Reproduce the records with every occurrence of "dark mode" changed to "night mode", leaving all other text as it stands. Omit the pictures from the result.

══ Data lines ══

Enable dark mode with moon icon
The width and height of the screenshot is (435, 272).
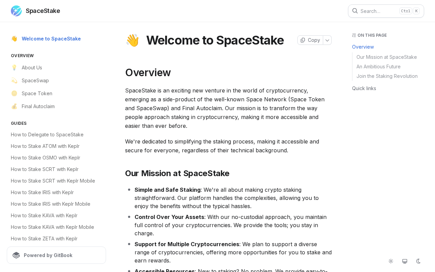tap(418, 261)
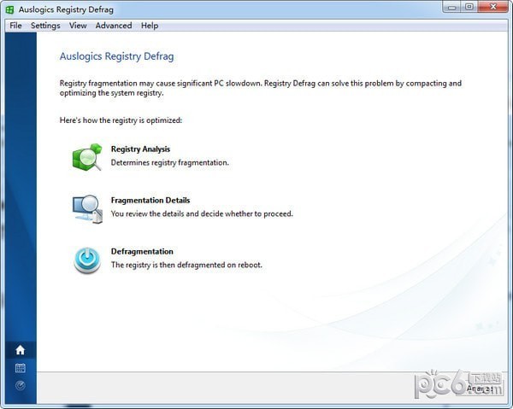
Task: Open the Settings menu
Action: (x=45, y=26)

═══

Full solution:
Enable night mode with moon icon
The width and height of the screenshot is (435, 272).
tap(418, 261)
Task: Open the Settings menu
Action: (x=45, y=26)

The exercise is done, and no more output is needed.